A friend also gifted her Shaar HaBitachon, a book on trust and faith, which she said strengthened her resolve. In the book, she was struck by a passage about giving money to others without expecting gratitude, because all wealth comes from God – a lesson she said reflected these miracles she had just experienced.
Finally, after a year and a half of bureaucracy and uncertainty, the family moved to Israel in November 2023, shortly after the war began, despite the shock and disbelief of family and friends.
They settled first in Shiloh, later relocating to a nearby hilltop community. The adjustment was not simple. Their children arrived without Hebrew, and bureaucracy did not end upon landing.
But life gradually took shape.
Chaya passed Israel’s occupational therapy licensing exam. Yossi worked at a winery and later served in reserve duty as a unit gunsmith. Their children adapted, learning Hebrew and integrating into their new environment.
One child, who arrived as a baby, now “runs barefoot on the mountaintops singing Hebrew songs he learns in daycare.”

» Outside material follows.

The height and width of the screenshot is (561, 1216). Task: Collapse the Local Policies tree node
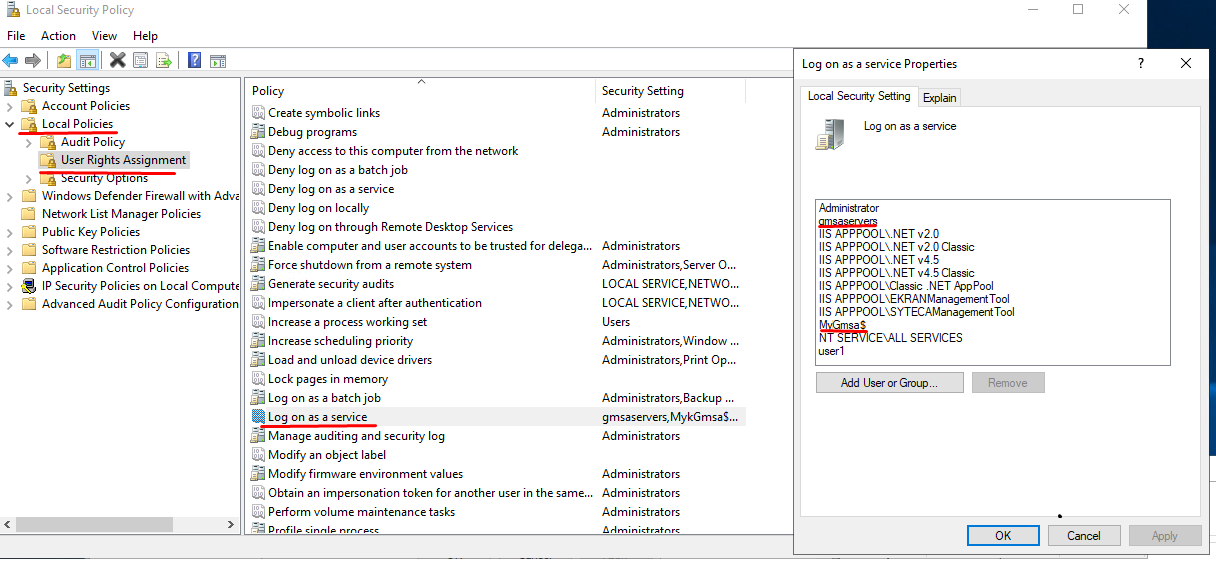tap(10, 124)
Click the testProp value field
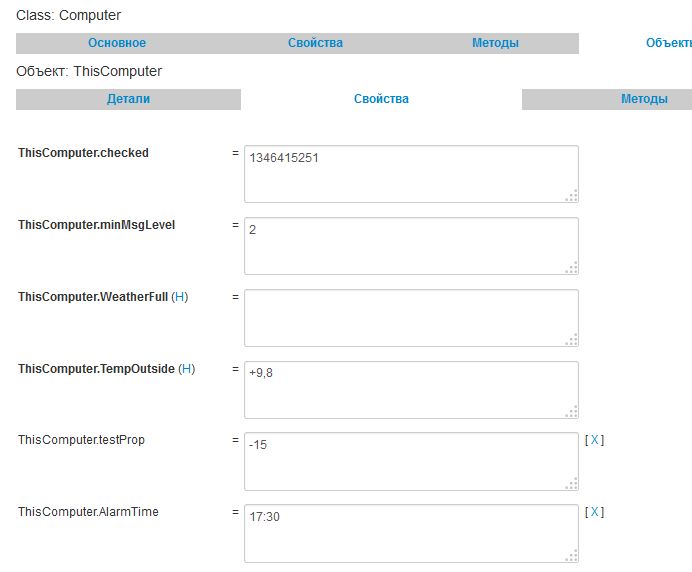 (x=410, y=462)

As life stabilized, people who heard their story encouraged them to turn it into a performance.
“We told people our story, and they said, ‘You should be telling this professionally,’” Chaya said.
The result is a live show combining narrative and music.

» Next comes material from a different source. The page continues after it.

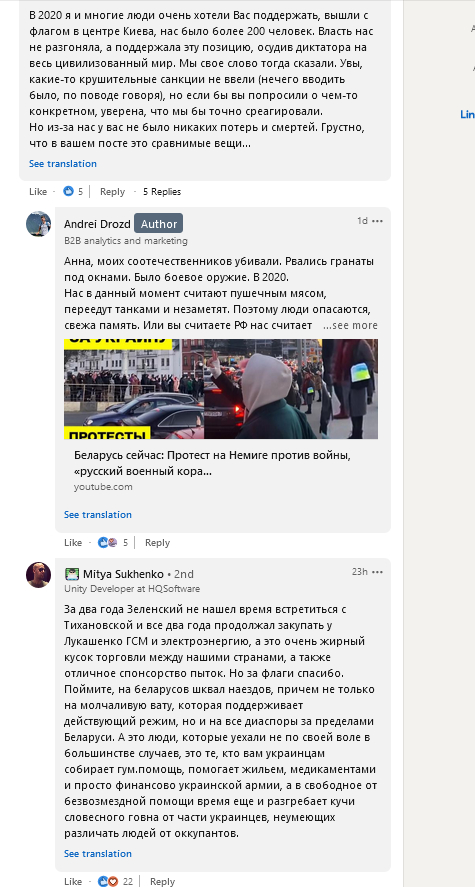Expand Andrei's comment with see more
Screen dimensions: 475x887
point(351,325)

“It’s more than a performance,” she said. “It’s an experience that is inspirational, meaningful, and miraculous.”
Audiences respond not only to the story but to the music itself.
“Again and again, audiences remark on Yossi’s extraordinary musical talent,” she said. “They tell us, ‘We could listen to him play all night.’”
The show is structured around the same question that defined their journey: Why leave certainty for uncertainty?
Their answer is not theoretical anymore. It is embodied in the life they built, and performed in real time. The story began in an airport, with a decision still unresolved.